Bottom line: Even if we happened to be smarter or more well-read than all our interlocutors, our muscle memory for being right should never determine our confidence. Only our ability to rigorously defend each position on its own terms can play that role.
Failure here will result in us becoming prideful people driven more by being right than getting it right.
2. It makes us unbearable to others.
If we become known as people carried along by the momentum of past vindication, others will ignore us.
They may do so because they don’t want to spar with someone who’s always waiting to coach them up. Or they may give up even when we’re badly wrong, simply because they don’t have the emotional energy to try to convince us we’re mistaken.

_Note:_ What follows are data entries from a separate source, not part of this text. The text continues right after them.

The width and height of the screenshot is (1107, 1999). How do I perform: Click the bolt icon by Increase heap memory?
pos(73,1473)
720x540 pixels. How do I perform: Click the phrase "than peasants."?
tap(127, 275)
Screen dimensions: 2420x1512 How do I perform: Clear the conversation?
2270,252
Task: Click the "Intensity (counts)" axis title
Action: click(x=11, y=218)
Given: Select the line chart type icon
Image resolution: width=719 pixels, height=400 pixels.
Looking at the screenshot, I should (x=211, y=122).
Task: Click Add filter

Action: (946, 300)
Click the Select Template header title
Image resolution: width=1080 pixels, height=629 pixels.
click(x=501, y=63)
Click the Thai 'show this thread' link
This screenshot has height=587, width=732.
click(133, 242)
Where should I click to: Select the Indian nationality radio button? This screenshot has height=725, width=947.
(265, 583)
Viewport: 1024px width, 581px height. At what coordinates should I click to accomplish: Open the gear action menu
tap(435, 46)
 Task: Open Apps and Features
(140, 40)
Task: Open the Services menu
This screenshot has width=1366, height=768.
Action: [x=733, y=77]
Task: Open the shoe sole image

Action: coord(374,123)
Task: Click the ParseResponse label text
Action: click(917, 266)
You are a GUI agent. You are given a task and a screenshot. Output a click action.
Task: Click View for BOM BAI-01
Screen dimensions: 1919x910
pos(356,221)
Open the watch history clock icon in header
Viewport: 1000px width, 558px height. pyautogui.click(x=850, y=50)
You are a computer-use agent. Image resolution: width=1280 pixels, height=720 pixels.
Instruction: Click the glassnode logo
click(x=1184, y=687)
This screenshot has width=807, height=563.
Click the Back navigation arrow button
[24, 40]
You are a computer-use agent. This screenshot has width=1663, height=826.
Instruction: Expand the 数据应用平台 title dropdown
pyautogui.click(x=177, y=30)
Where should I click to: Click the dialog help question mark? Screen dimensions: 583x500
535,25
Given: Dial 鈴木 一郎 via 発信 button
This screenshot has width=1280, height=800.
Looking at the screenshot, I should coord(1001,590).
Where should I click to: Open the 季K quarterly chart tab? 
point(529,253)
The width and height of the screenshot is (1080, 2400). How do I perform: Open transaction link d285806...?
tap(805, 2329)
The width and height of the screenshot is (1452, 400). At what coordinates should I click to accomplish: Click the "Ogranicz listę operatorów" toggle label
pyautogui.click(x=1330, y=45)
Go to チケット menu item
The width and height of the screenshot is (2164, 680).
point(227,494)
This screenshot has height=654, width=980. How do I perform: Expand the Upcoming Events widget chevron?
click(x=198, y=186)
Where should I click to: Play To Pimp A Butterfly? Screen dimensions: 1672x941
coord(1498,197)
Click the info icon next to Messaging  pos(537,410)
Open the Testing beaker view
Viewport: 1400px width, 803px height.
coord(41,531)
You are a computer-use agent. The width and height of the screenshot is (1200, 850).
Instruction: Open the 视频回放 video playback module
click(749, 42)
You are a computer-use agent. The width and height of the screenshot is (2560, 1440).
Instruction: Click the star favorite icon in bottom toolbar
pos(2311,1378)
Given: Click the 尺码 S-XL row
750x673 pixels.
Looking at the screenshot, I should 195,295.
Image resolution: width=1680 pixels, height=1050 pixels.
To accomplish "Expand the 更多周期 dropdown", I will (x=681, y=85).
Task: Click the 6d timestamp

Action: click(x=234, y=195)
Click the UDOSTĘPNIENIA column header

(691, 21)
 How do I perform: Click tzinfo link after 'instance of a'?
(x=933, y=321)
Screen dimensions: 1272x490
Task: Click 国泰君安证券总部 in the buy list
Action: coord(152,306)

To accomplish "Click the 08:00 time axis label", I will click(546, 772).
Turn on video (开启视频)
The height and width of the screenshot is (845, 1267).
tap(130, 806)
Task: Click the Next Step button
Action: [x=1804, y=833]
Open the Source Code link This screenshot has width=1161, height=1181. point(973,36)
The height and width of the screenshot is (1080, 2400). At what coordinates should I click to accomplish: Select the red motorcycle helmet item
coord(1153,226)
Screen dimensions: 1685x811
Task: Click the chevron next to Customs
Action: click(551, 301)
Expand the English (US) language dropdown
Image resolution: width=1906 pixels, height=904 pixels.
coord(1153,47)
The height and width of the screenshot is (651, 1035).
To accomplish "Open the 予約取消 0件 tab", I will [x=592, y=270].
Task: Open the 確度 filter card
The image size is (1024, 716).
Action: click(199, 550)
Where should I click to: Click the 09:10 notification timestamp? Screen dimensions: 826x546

It just won’t be worth it.
Being left to ourselves to shout in a vacuum or throw red meat to our yes-men is the wages of being insufferably stubborn and prideful. We should seek to avoid this at all costs for the sake of our own souls and our own worldviews.
So what should we do instead?
When we feel momentum from past vindication fueling our confidence, pause and recalibrate. Focus on the issue at hand.
Refuse to believe we’ve ever “arrived” at the perfect view. Stay open to correction. Ask good questions.
In humility, acknowledge that we all have blind spots—even if we don’t know where they are.
Only speak with real confidence when we’ve:
Read at least three substantial books or peer-reviewed articles on a topic, and
Had in-person conversations with thoughtful dialogue partners, ideally, some of whom know the subject better than we do.
Don’t mistake real, comparative competence for genuine expertise—they are not even in the same ballpark.
If we adopt this posture and framework (or something like it), we’ll have everything to gain—and only a dubious, psychological form of justification to lose.